• [Exercise requirements]:
Return the material exactly. Every line must stay as it is.

=-=-=-=-=

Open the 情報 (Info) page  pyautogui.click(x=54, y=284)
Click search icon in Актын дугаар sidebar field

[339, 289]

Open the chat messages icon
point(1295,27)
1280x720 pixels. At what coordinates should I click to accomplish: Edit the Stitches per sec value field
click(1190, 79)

=-=-=-=-=

• [Written answer]:
Open the 情報 (Info) page  pyautogui.click(x=54, y=284)
Click search icon in Актын дугаар sidebar field

[339, 289]

Open the chat messages icon
point(1295,27)
1280x720 pixels. At what coordinates should I click to accomplish: Edit the Stitches per sec value field
click(1190, 79)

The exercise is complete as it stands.